A little more than a decade later, Bad Boy Brando, still something of a showoff, has pulled the trick again. But this time his wall is a hundred thousand movie screens, his performance is distinctly more artistic, and his audience is the popeyed world. Six pictures in four years—The Men, A Streetcar Named Desire, Viva Zapata!, Julius Caesar, The Wild One, On the Waterfront—have branded the Brando name and face blue-hot on the public mind.

In a business where money talks, Brando is now being hailed as "a real drag-'em-in big-tenner like nobody since Clark Gable." And his pictures have won loud, critical huzzahs as well as some stentorian box-office grosses. Last week Brando completed a seventh, Désirée, a film version of Annemarie Selinko's 1953 bestselling novel, in which he plays Napoleon. Twentieth Century-Fox boldly predicts that it may take in up to $10 million. "Two more like Brando," said one producer, "and television can crawl back in the tube."

Byron from Brooklyn. One like Brando, as a matter of fact, is more than Hollywood has been able to handle, or even figure out. The big studios, which are capable of taking endless pains to exploit either a valuable property or an eccentric personality, have not yet been able to answer the basic question: What is Brando, and what does he have that the U.S. public seems to want more of?
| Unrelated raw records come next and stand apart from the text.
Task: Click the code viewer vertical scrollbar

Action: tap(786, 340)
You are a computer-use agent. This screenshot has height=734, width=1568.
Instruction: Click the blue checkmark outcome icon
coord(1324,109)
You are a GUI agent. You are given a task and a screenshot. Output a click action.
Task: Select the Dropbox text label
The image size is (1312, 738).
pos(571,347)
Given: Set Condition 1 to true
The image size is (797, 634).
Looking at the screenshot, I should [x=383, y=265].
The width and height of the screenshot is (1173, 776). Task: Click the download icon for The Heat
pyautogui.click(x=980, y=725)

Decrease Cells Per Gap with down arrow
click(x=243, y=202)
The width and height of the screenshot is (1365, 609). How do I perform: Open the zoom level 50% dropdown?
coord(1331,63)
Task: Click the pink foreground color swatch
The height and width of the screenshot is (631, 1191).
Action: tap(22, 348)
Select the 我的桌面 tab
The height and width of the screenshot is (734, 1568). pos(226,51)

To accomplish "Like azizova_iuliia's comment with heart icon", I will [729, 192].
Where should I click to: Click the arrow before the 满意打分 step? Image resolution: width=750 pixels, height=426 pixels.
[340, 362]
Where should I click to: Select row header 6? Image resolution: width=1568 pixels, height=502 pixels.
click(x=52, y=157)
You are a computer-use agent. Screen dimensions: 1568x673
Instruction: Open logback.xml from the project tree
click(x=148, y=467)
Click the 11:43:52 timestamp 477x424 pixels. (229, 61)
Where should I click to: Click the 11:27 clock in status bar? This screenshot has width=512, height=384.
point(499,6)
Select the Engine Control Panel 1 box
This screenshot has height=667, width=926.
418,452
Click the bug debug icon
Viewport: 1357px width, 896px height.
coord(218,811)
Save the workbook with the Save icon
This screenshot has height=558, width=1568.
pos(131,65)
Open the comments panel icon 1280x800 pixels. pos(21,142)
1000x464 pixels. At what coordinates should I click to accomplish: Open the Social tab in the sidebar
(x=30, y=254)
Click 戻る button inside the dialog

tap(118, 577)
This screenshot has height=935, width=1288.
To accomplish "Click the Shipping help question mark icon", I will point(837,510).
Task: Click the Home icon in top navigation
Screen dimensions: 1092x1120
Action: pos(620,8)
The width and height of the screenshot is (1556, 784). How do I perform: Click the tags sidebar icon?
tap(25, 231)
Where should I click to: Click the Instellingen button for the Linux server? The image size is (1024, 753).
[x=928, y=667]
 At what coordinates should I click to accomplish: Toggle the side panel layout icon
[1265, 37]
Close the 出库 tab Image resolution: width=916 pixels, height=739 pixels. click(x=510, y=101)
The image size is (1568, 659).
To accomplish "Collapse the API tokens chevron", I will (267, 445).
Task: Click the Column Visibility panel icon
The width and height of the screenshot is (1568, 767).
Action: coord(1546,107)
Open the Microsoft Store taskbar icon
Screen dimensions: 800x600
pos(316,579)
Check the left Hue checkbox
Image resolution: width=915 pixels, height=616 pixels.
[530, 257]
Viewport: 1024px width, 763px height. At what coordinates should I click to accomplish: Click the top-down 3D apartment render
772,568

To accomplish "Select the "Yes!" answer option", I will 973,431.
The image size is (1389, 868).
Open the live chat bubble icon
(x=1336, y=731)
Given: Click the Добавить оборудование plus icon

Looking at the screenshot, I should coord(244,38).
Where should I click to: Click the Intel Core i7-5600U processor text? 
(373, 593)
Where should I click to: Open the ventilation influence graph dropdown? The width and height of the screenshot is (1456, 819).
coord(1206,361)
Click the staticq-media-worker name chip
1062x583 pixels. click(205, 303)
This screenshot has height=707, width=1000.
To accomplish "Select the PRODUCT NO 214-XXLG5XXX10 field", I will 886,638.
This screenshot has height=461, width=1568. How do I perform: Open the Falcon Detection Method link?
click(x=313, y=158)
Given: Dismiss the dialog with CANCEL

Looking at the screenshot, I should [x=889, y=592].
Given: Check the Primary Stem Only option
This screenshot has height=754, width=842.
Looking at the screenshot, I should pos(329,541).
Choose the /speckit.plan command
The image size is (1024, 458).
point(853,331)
It could hardly be conventional good looks. Brando has a nose that drips down his face, according to a make-up man, "like melted ice cream" (it caused him to flunk his first screen test ten years ago). But then again, as one fan tried to explain, he does have a kind of "lyric lunkishness—he looks like a Lord Byron from Brooklyn." Is sex appeal his secret? No doubt about it, said one producer: "He's a walking hormone factory." An exhibitor, musing about his own business, said: "He's everybody between 10 and 20 that comes into my theater, and they're really coming to see themselves. He's the Valentino of the bop generation, and he's bringing the kids back to the movies."